Surprisingly little research focuses on how the mid to late eighteenth century rise of the British East India Company’s empire in India coincided with the disintegration of British control over what became the United States. The few exceptions, moreover – most notably P.J. Marshall’s Making and Unmaking of Empires: Britain, India, and America c.1750-1783 – also tend to focus on connecting those episodes through a British lens.
Blake Smith adds a new angle to the examination of these simultaneous developments by connecting them through relatively novel perspectives: that of the French Empire, which supported both the American and Indian states that resisted British colonial encroachment during the period, as well as that of the relationship between two polities fighting off metropolitan power: the American colonies and the Indian Sultanate of Mysore. In a recent article for Aeon, the Northwestern University and EHESS (Paris) PhD candidate, whose work focuses on the French East India Company, describes both the American colonists and the Mysorean resistance as “members of a global coalition funded by the French government, which saw both uprisings as a chance to humble Britain” in the wake of French defeat in the Seven Years’ War.
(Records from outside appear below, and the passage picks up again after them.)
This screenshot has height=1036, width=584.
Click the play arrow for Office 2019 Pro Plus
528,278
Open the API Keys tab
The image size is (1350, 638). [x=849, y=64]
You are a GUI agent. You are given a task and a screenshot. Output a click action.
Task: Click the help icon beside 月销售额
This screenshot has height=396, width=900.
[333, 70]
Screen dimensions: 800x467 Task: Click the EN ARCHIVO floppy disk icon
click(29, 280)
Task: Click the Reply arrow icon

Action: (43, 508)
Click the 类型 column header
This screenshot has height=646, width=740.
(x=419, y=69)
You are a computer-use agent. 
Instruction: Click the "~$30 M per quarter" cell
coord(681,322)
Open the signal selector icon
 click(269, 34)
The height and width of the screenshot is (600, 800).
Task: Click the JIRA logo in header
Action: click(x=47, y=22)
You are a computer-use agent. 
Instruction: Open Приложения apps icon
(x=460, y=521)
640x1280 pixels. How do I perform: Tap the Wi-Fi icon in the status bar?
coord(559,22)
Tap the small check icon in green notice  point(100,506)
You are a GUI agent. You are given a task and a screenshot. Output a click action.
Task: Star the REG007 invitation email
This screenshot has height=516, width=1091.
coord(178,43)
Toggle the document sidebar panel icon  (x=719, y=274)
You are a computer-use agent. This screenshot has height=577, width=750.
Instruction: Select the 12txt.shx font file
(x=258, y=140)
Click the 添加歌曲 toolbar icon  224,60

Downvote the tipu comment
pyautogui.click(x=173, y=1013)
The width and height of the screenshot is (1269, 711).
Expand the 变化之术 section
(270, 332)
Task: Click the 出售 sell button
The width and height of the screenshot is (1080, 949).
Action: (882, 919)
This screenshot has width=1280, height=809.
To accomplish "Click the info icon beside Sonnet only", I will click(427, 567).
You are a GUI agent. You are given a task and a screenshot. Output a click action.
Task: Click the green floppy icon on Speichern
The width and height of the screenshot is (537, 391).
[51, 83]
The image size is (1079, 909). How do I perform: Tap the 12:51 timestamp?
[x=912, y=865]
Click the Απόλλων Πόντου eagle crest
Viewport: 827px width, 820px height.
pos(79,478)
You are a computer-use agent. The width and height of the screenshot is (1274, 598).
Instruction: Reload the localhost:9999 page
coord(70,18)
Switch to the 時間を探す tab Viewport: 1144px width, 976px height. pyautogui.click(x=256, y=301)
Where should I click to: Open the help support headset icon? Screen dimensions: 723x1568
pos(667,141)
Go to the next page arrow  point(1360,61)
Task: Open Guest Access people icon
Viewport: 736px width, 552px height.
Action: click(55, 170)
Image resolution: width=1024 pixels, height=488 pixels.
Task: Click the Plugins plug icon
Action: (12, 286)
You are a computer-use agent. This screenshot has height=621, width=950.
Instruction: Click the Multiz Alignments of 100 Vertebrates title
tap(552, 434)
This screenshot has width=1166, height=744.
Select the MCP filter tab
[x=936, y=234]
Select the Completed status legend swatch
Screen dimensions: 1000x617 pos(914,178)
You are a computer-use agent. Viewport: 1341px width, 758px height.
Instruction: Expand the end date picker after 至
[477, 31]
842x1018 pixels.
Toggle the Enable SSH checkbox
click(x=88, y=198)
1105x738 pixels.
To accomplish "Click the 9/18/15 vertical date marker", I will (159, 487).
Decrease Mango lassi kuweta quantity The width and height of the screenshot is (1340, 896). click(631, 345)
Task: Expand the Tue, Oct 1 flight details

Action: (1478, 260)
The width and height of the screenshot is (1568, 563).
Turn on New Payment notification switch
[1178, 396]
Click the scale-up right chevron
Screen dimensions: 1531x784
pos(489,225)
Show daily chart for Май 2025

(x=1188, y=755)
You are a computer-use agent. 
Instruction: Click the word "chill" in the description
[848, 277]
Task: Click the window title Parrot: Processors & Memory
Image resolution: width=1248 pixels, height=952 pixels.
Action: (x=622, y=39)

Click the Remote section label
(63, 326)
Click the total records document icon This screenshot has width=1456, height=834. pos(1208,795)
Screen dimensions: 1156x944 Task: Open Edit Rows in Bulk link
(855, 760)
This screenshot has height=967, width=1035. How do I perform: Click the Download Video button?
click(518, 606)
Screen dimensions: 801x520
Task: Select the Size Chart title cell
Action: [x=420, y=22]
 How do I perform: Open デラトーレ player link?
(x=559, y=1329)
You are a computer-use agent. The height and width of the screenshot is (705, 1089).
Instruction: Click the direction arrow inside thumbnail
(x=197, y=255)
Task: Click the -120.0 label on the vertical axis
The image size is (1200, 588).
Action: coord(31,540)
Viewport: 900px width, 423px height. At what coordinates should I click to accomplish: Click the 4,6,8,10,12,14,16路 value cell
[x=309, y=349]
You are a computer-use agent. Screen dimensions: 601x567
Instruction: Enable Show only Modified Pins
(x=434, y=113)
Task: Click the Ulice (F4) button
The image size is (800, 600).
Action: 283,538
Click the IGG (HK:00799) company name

This was not lost on the Americans, Smith writes. They had cheered the growth of British power in India and the goods it brought to their ports, but lamented that the empire prevented them from trading there of their own accord – the Boston Tea Party was, in part, a protest not just against the high prices the East India Company’s monopoly brought with it, but Americans’ inability to launch their own competition. Naturally, they became immersed in the idea of independent American and Indian states alike – and lionized Mysore’s leaders, Haider Ali and his son Tipu Sultan – until the south Indian state’s ultimate defeat by Britain was sealed. French support for global, anticolonial resistance had plunged it into debt, and funding for Mysore decreased dramatically, despite attempts to revive the relationship on both sides. Tipu Sultan’s state fell in 1799, and soon after the new United States became too immersed in its own colonization of the North American interior to thrill to anticolonial activities elsewhere.